- SOURCE EXCERPT:
· · ·

Table Of Contents
Performs a matrix multiplication similar to the FullyConnected Layer in TensorRT, but without bias. The main difference is that the weights are not transposed. Always dispatches to cuBLAS. At engine build time, the plugin runs a search over the parameters of the available algorithms to find the fastest one available.
The fcPlugin
takes one input; input
.
input
input is a tensor with shape [N, B, K, 1, 1]
where B
is the batch size.
The fcPlugin
generates the following output:
output
output is a tensor with shape [N, B, out_dims, 1, 1]
where B
is the batch size, and out_dims
is specified as a plugin parameter.
The trailing singleton dimensions in the input and output are added for compatibility with the default TRT FC layer.
fcPlugin
has plugin creator class FCPluginDynamicCreator
and plugin class CustomFCPluginDynamic
.

· · ·

- RECORDED INFORMATION:
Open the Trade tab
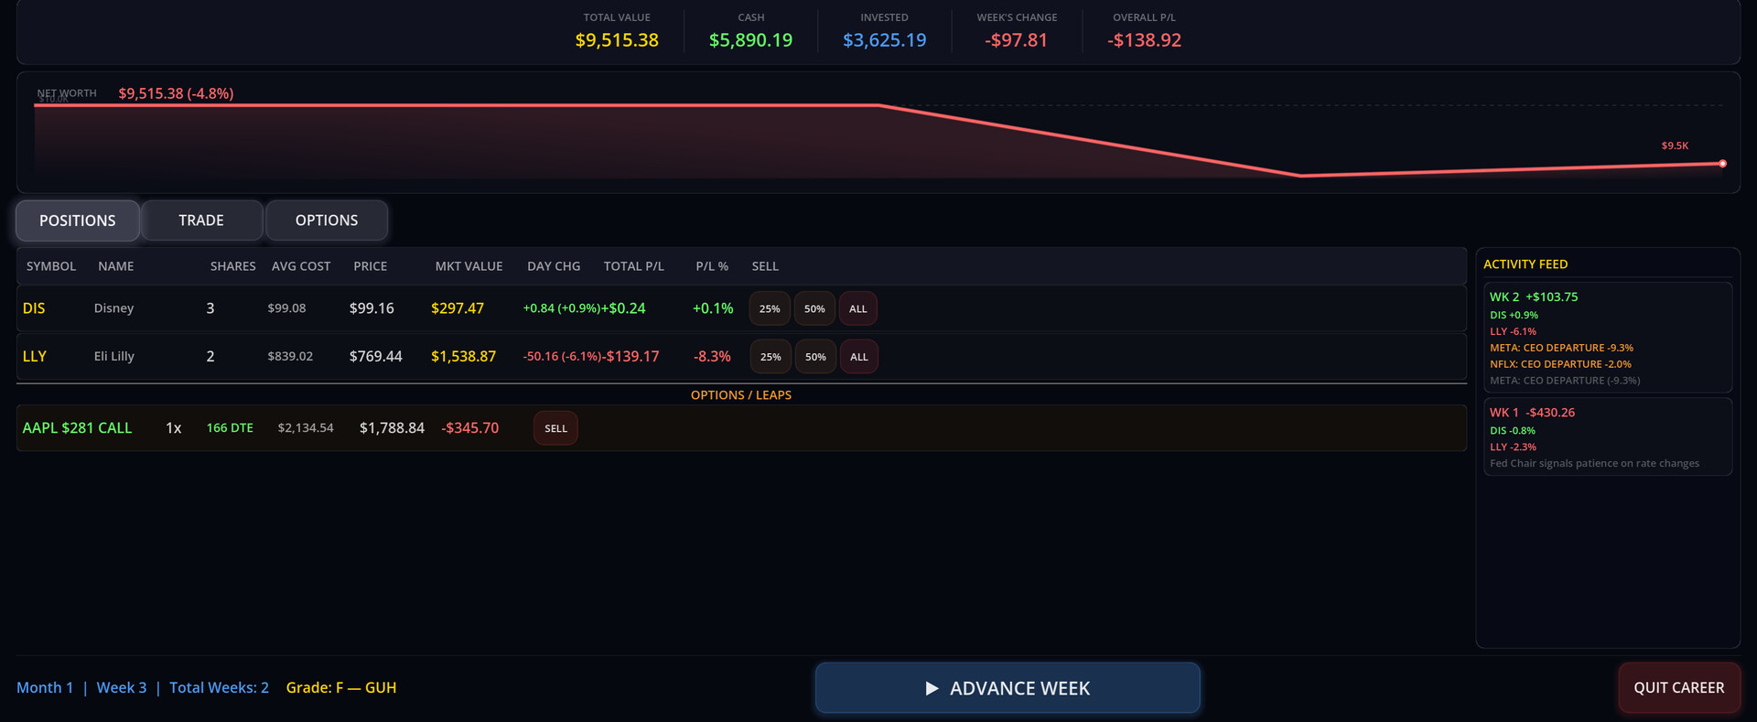 [x=201, y=221]
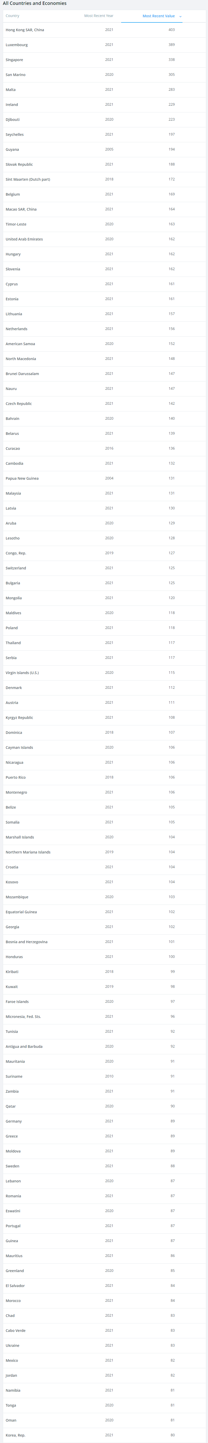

· · ·

- REQUIRED TASK: How would the fcPlugin description continue? Write the next part, starting after its last sentence.

- EXPECTED ANSWER:
The parameters are defined below and consists of the following attributes:
Type | Parameter | Description |
---|---|---|
int | out_dims | Integer specifying the length of the third dimension of the output. |
int | type_id | Integer encoding the DataType (0: FP32, 1: FP16) |
Weights | W | The weights to multiply with. Shape: [K, out_dims] |
For terms and conditions for use, reproduction, and distribution, see the TensorRT Software License Agreement documentation.
November 2019 This is the first release of this README.md
file.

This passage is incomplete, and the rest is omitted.